The encoder consists of a bidirectional GRU-RNN…

Abstractive Text Summarization Using Sequence-to-Sequence RNNs and Beyond, 2016.

Text Summarization Decoders

The decoder must generate each word in the output sequence given two sources of information:

  1. Context Vector: The encoded representation of the source document provided by the encoder.
  2. Generated Sequence: The word or sequence of words already generated as a summary.

The context vector may be a fixed-length encoding as in the simple Encoder-Decoder architecture, or may be a more expressive form filtered via an attention mechanism.

The generated sequence is provided with little preparation, such as distributed representation of each generated word via a word embedding.

On each step t, the decoder (a single-layer unidirectional LSTM) receives the word embedding of the previous word (while training, this is the previous word of the reference summary; at test time it is the previous word emitted by the decoder)

Get To The Point: Summarization with Pointer-Generator Networks, 2017.

Alexander Rush, et al. show this cleanly in a diagram where x is the source document, enc is the encoder providing internal representation of the source document, and yc is the sequence of previously generated words.

Example of inputs to the decoder for text summarization

Example of inputs to the decoder for text summarization.
Taken from “A Neural Attention Model for Abstractive Sentence Summarization”, 2015.

Generating words one at a time requires that the model be run until some maximum number of summary words are generated or a special end-of-sequence token is reached.

The process must be started by providing the model with a special start-of-sequence token in order to generate the first word.

The decoder takes as input the hidden layers generated after feeding in the last word of the input text. First, an end-of-sequence symbol is fed in as input, again using an embedding layer to transform the symbol into a distributed representation. […]. After generating each word that same word is fed in as input when generating the next word.

Generating News Headlines with Recurrent Neural Networks, 2015.

Ramesh Nallapati, et al. generate the output sequence using a GRU recurrent neural network.

… the decoder consists of a uni-directional GRU-RNN with the same hidden-state size as that of the encoder

Reading Source Text

There is flexibility in the application of this architecture depending on the specific text summarization problem being addressed.

Most studies focus on one or just a few source sentences in the encoder, but this does not have to be the case.

For example, the encoder could be configured to read and encode the source document in different sized chunks:

  • Sentence.
  • Paragraph.
  • Page.
  • Document.

Equally, the decoder can be configured to summarize each chunk or aggregate the encoded chunks and output a broader summary.

Some work has been done along this path, where Alexander Rush, et al. use a hierarchical encoder model with attention at both the word and the sentence level.
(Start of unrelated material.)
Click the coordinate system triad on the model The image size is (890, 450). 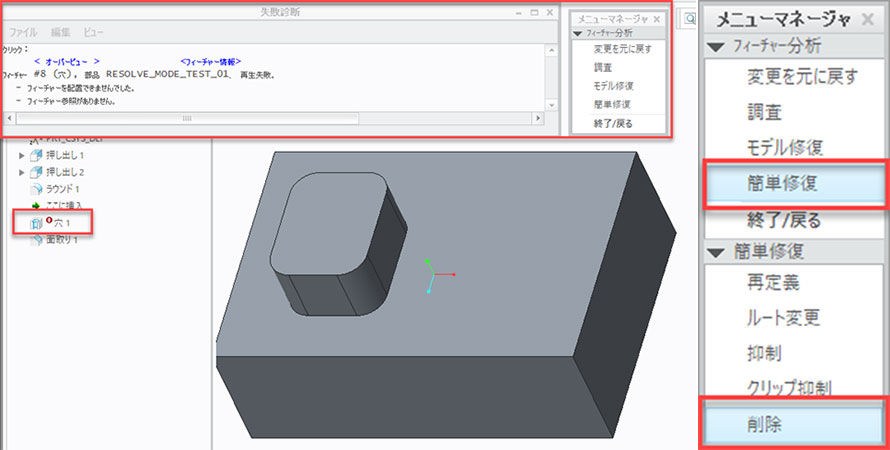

This model aims to capture this notion of two levels of importance using two bi-directional RNNs on the source side, one at the word level and the other at the sentence level. The attention mechanism operates at both levels simultaneously

A Neural Attention Model for Abstractive Sentence Summarization, 2015.

Implementation Models

In this section, we will look at how to implement the Encoder-Decoder architecture for text summarization in the Keras deep learning library.

General Model

A simple realization of the model involves an Encoder with an Embedding input followed by an LSTM hidden layer that produces a fixed-length representation of the source document.

The Decoder reads the representation and an Embedding of the last generated word and uses these inputs to generate each word in the output summary.

General Text Summarization Model in Keras

General Text Summarization Model in Keras

There is a problem.

Keras does not allow recursive loops where the output of the model is fed as input to the model automatically.

This means the model as described above cannot be directly implemented in Keras (but perhaps could in a more flexible platform like TensorFlow).

Instead, we will look at three variations of the model that we can implement in Keras.

Alternate 1: One-Shot Model

The first alternative model is to generate the entire output sequence in a one-shot manner.

That is, the decoder uses the context vector alone to generate the output sequence.

Alternate 1 - One-Shot Text Summarization Model

Alternate 1 – One-Shot Text Summarization Model

Here is some sample code for this approach in Keras using the functional API.

This model puts a heavy burden on the decoder.

It is likely that the decoder will not have sufficient context for generating a coherent output sequence as it must choose the words and their order.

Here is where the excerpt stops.